Concordato minore e inderogabilità dei principi della concorsualità

Cassazione Civile, Sez. I, 28.10.2025, n. 28574

Con la sentenza del 28 ottobre 2025, n°28574, la Corte di Cassazione affronta in modo sistematico la questione dei limiti strutturali della proposta di concordato minore, chiarendo la portata e i confini del c.d. “contenuto libero” di cui all’art. 74 CCII, nel testo anteriore alle modifiche introdotte dal correttivo.

La pronuncia si colloca nel solco di un orientamento volto a riaffermare la centralità dei principi fondamentali della concorsualità, escludendo che il concordato minore possa costituire un ambito sottratto alle regole generali in materia di responsabilità patrimoniale e di trattamento dei creditori.

La Suprema Corte ha affermato che la proposta di concordato minore deve rispettare gli artt. 2740 e 2741 c.c., nonché la graduazione delle cause legittime di prelazione, con la conseguenza che la violazione delle relative regole legali di soddisfacimento dei creditori integra una causa di inammissibilità della proposta.

Tale inammissibilità – precisa la Corte – è rilevabile d’ufficio dal giudice già nella fase di ammissione, senza che occorra attendere l’apertura del giudizio di omologazione. Né a ciò osta la tassatività delle ipotesi di inammissibilità della domanda di concordato minore prevista dall’art. 77 CCII, dovendo prevalere le esigenze di economia processuale e di sollecita definizione delle procedure.

La motivazione della sentenza si fonda su una ricostruzione di sistema: l’intero diritto concorsuale è governato da un complesso meccanismo di applicazione e deroga degli artt. 2740 e 2741 c.c., nonché dal rispetto dell’ordine delle prelazioni. Tali parametri, secondo la Corte, costituiscono elementi strutturali indefettibili dello statuto della concorsualità e non possono non operare anche nell’ambito del concordato minore.

Ne deriva che la previsione di un “contenuto libero” della proposta non può essere intesa come una generalizzata facoltà di deroga ai principi cardine dell’ordinamento concorsuale, ma esclusivamente come spazio di modulazione delle soluzioni nel rispetto dei vincoli legali inderogabili.

In linea con l’impostazione già fatta propria dal Tribunale di Roma, la Cassazione riconosce la legittimità di una verifica anticipata di ammissibilità, estesa anche a profili non espressamente tipizzati dall’art. 77 CCII, qualora la proposta si ponga in contrasto con principi di rango primario dell’ordinamento.

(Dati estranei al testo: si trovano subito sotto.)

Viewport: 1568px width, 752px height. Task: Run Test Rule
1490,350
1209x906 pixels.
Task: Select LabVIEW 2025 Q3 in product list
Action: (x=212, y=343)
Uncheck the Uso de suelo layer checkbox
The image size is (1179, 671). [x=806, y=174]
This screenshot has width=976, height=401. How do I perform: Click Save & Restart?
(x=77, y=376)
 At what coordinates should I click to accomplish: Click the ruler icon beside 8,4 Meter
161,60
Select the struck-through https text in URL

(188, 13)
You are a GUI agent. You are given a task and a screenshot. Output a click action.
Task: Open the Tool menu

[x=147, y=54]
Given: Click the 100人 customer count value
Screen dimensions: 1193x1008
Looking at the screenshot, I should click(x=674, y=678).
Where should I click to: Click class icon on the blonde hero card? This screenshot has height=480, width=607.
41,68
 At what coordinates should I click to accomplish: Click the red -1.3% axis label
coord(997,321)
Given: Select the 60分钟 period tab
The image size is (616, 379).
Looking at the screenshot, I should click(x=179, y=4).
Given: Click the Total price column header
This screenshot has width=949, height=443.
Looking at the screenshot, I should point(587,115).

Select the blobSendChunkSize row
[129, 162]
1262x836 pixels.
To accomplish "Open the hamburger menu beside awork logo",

Tale approccio rafforza il ruolo del giudice nella fase genetica della procedura, impedendo l’accesso a modelli di regolazione del debito che risultino strutturalmente incompatibili con il paradigma concorsuale.

Nel caso sottoposto all’esame della Corte, la proposta prevedeva l’integrale pagamento del credito ipotecario e il soddisfacimento nella misura del 5% di tutti gli altri debiti, senza distinzione tra crediti privilegiati e chirografari.

Una simile impostazione è stata ritenuta radicalmente incompatibile con l’ordine legale delle prelazioni, poiché realizza una indebita equiparazione tra creditori assistiti da privilegio e creditori chirografari, in assenza di una norma che consenta espressamente tale deroga. Secondo la Corte, una proposta di tal genere esula “completamente dal paradigma concordatario”.